Using Waste to Build Bridges

Originally written by Toby Murphy and published by

Researchers have discovered a process to recycle toner powder into iron oxide which could be used in construction work.

Using Waste Printer Toner to Build Bridges

Waste printer toner has been used to make iron oxide which could one day be used to build bridges or metal components, Infosurhoy writer Toby Murphy reported.

An ACS Sustainable Chemistry & Engineering research team reported of a way to recycle residual powder in printer cartridges, turning it into iron through high temperatures and industrial processes.

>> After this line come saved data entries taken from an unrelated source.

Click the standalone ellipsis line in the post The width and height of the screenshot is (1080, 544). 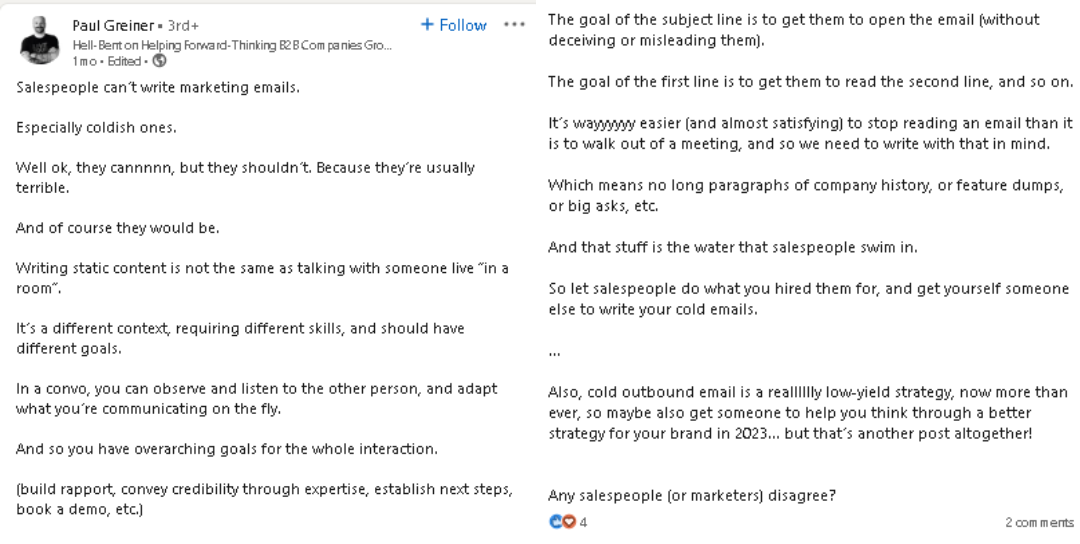pos(554,352)
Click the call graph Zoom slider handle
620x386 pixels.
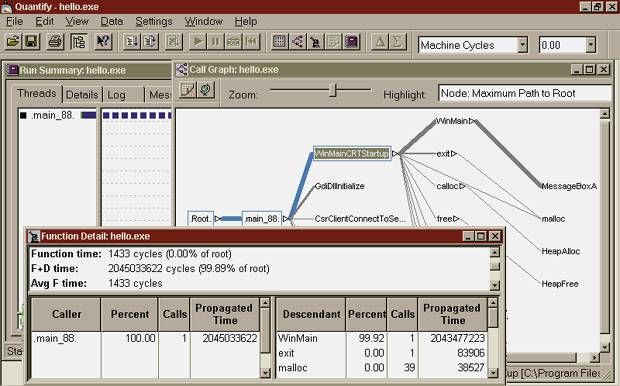333,91
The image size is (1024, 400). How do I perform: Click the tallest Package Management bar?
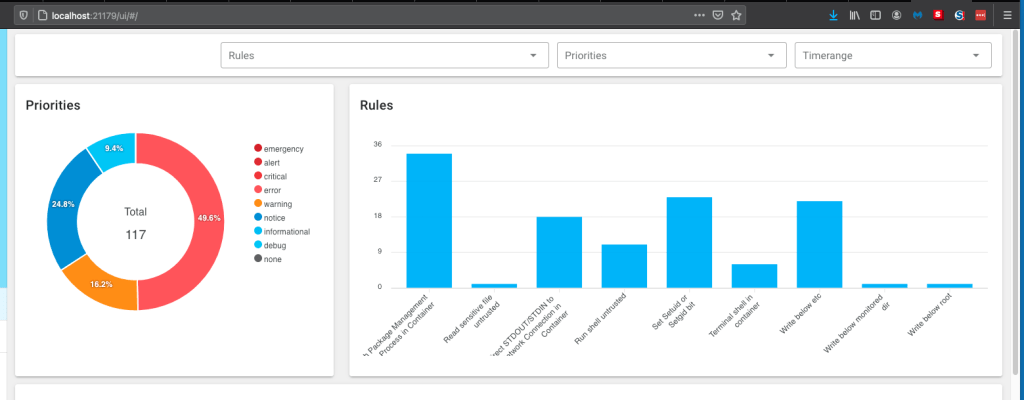429,220
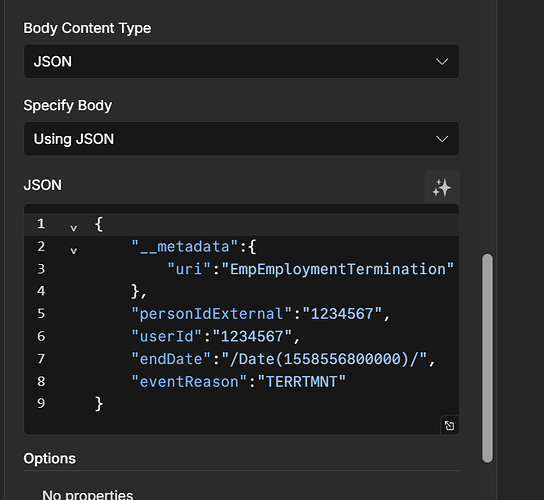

According to Infosurhoy, the researchers heat the toner powder to 1,550°C, changing the iron oxide within the toner into a product which is 98 per cent pure iron with the polymer resins within the powder being used as a source of carbon.

Infosurhoy reported such high temperatures could be beneficial for the industrial applications and the environment as steel and iron were usually made at similar temperatures and this high temperature prevented noxious side products from forming, providing an environmentally conscious method of recycling.

According to Infosurhoy, the European Toner and Inkjet Remanufacturers Association have ascertained almost half of the estimated 1.1 billion sold annually end up in landfill. These “empty” cartridges could have up to 8% of unused residual toner powder which could contaminate underground water sources and soil.